Beim Umbau zur inklusiven Schule muss jederzeit eine adäquate personelle und sächliche Ausstattung gewährleistet sein. Kinder und Jugendliche mit Behinderungen, deren Eltern und die Schulen müssen sich in Zukunft auf ausreichende Unterstützung verlassen können. Weiterhin wollen wir Kompetenzzentren und Anlaufstellen für Eltern und Kinder mit Behinderungen aufbauen. Es braucht Beratungsstellen, an die sich Eltern mit ihren Sorgen wenden können, um Informationen sowie kompetente fachliche Unterstützung und individuelle Förderung für ihr behindertes Kind erhalten zu können.
Wir werden die inklusive Schule schrittweise und gemeinsam mit den Beteiligten umsetzen - ohne rot-rote Rechentricks, die de facto die Förderstunden herunterschrauben.

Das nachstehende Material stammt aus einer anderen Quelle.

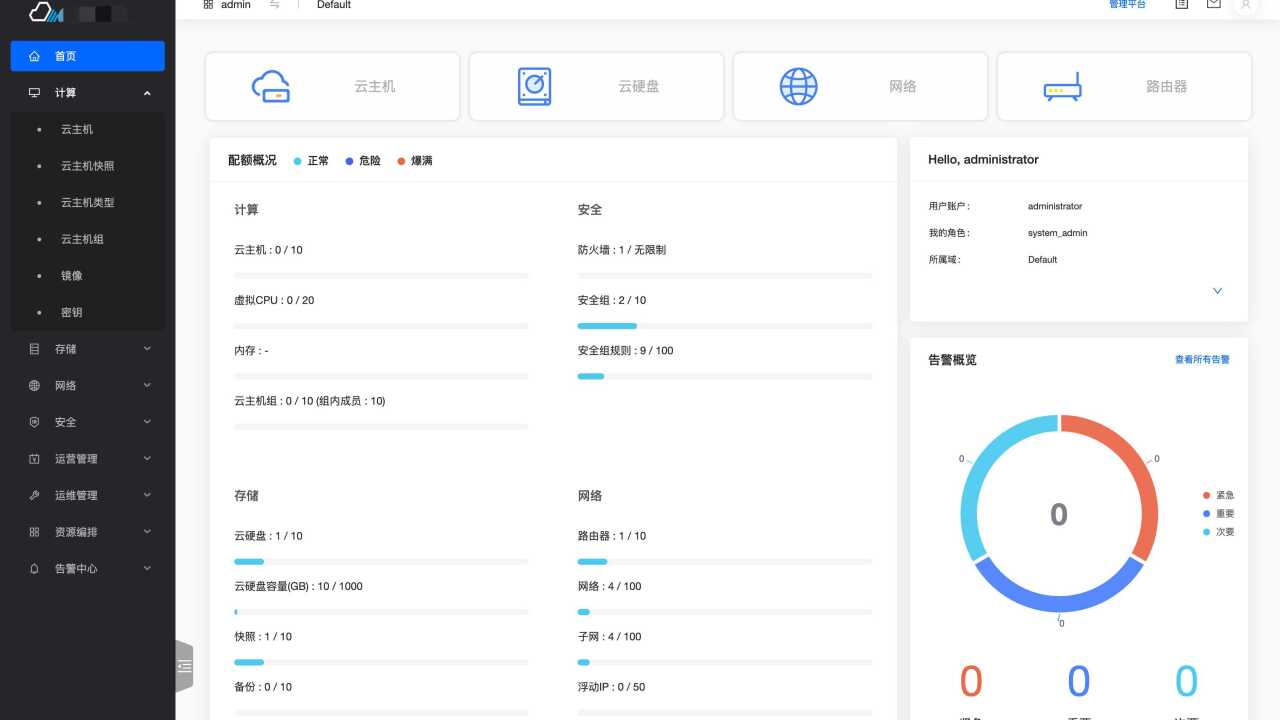
Task: Switch to 管理平台 link in header
Action: (1127, 5)
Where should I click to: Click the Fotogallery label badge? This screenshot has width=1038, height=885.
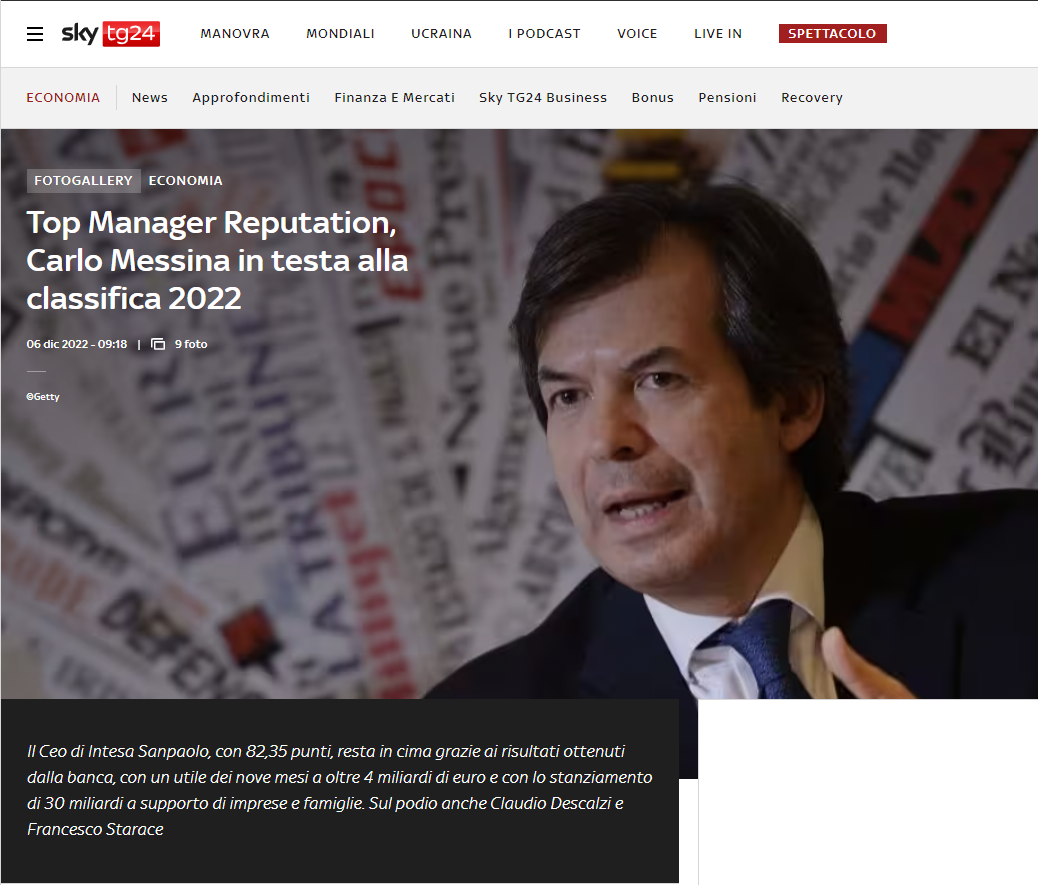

Klar ist, dass Berlin in einer schwierigen finanziellen Lage ist und deshalb zusätzliche Mittel, egal für welchen Bereich, kaum möglich sind. Wichtig ist deshalb zuallererst, dass Entlastungen, die durch sinkende Schülerzahlen entstehen, weiterhin dem Bildungsbereich zugutekommen. Außerdem muss die Effizienz von Mitteln geprüft und brachliegende Ressourcen genutzt werden. Klar ist aber auch, dass bei Bildung als Zukunftsaufgabe nicht gespart werden darf und für unsere Prioritäten - Inklusion, Verbesserung der Ganztagsbetreuung, Sanierung von Schulen, um nur einige Beispiele zu nennen, zusätzliche finanzielle Mittel erforderlich sind.